Records from a collection
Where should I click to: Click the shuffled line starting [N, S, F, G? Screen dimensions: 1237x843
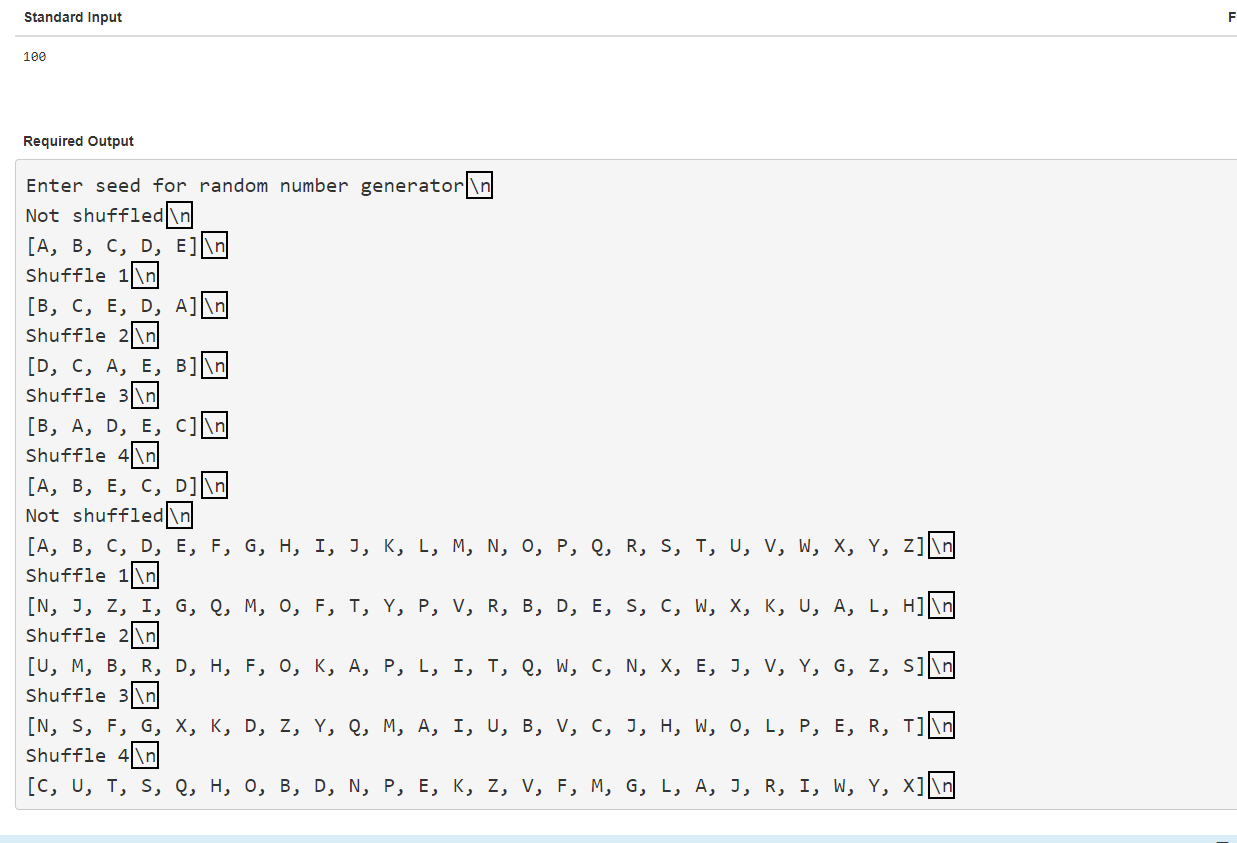[476, 726]
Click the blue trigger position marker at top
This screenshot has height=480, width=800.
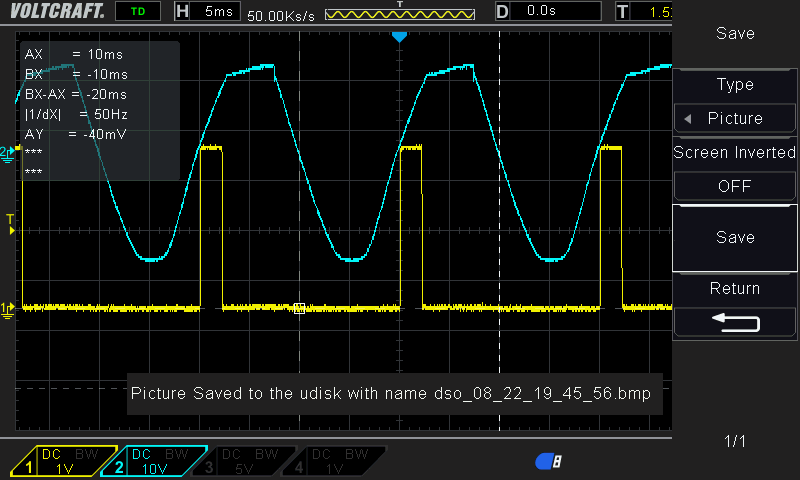(x=399, y=37)
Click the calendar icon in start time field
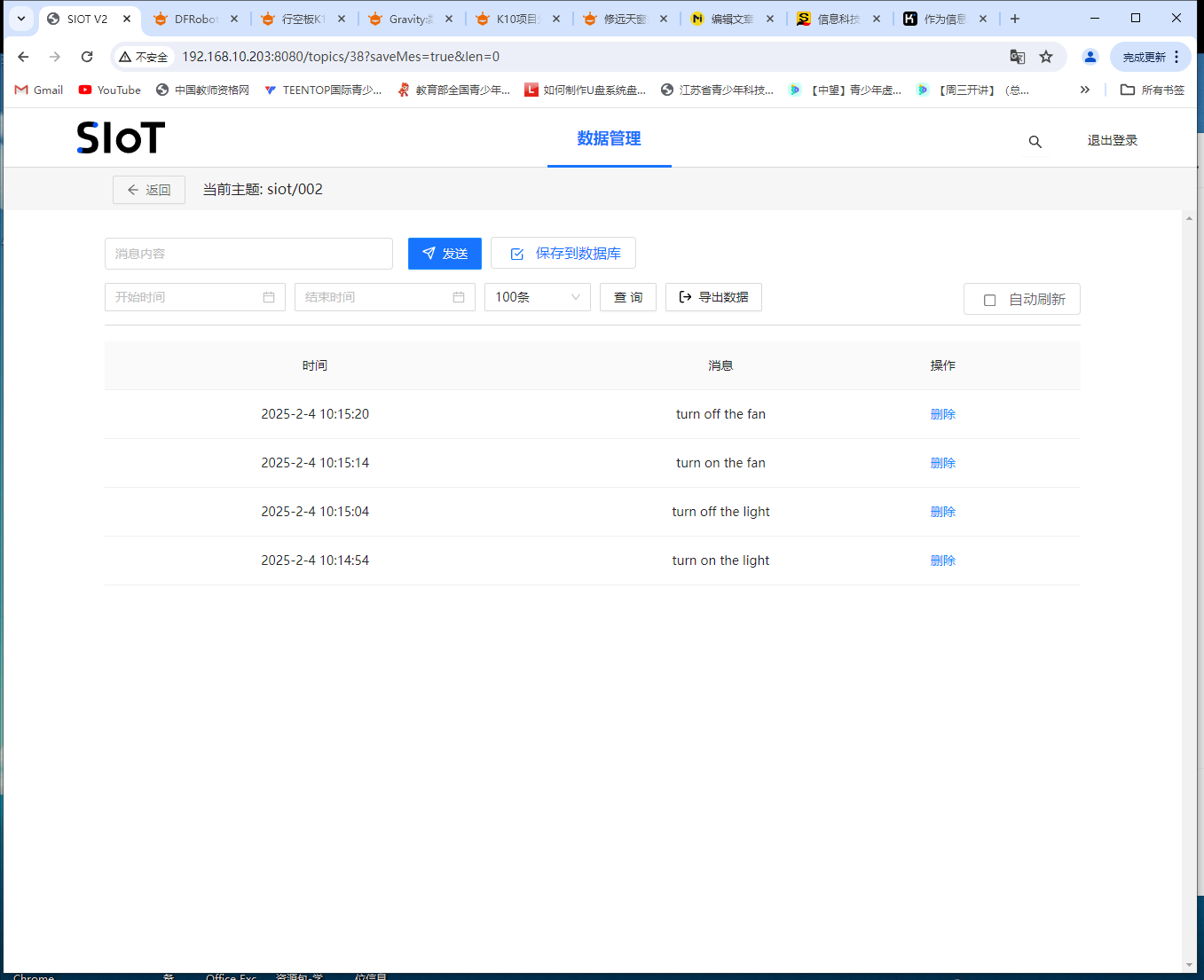1204x980 pixels. pos(269,297)
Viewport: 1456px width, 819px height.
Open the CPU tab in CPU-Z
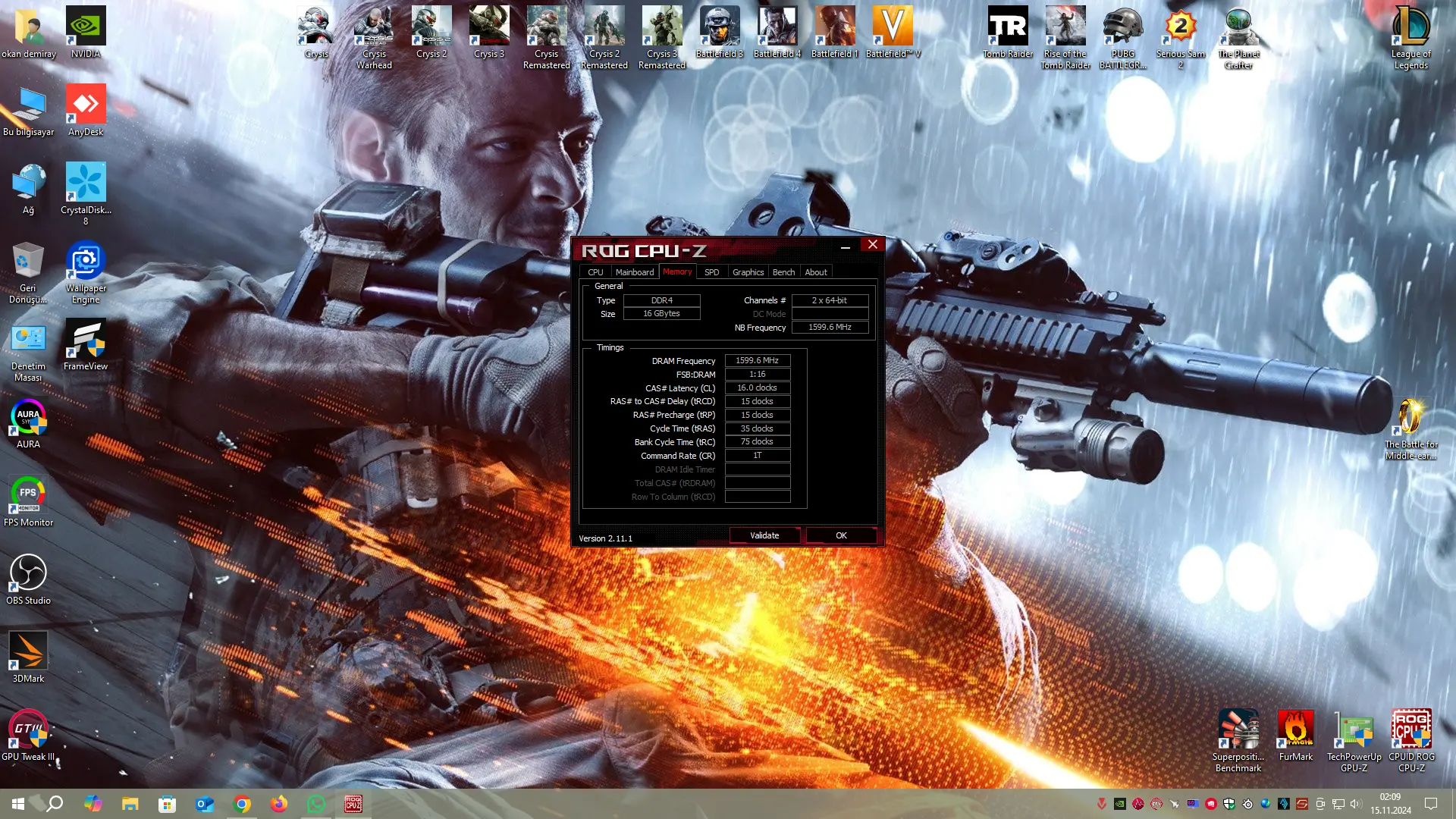click(595, 272)
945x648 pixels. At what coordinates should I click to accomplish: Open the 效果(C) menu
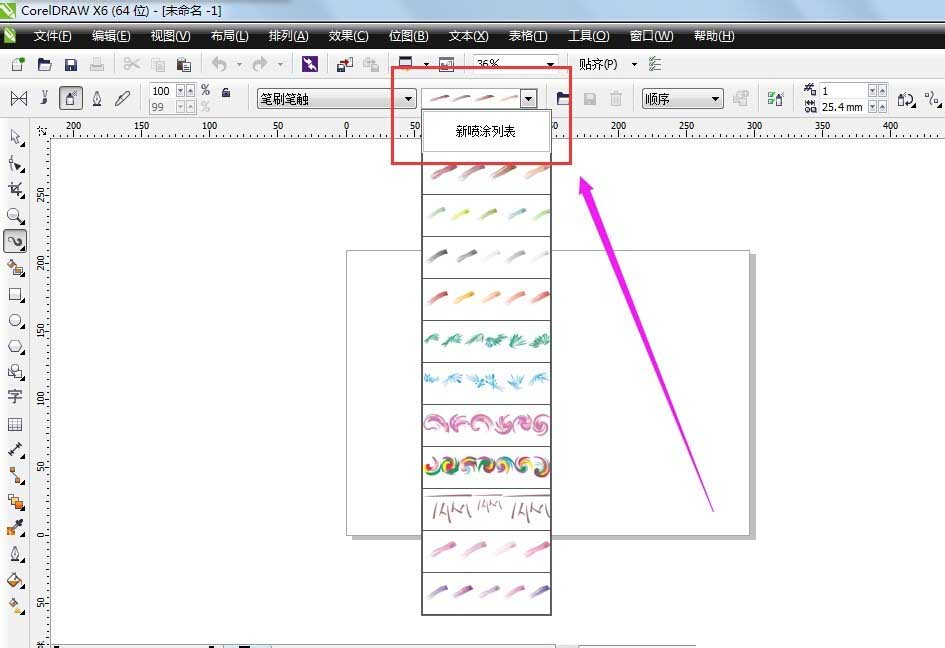pyautogui.click(x=348, y=36)
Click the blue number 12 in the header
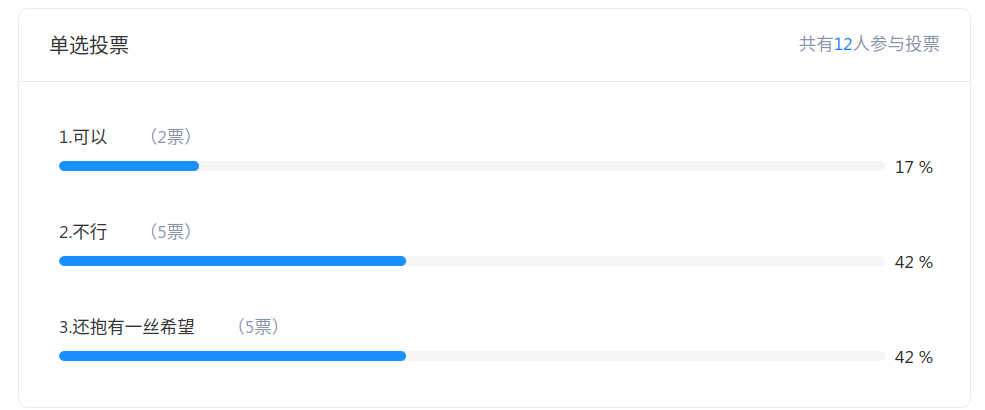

* **WORK REQUEST**
Go through the records and gather the lines that hold "blue".

* **TASK RESPONSE**
Click the blue trigger position marker at top
Click the blue number 12 in the header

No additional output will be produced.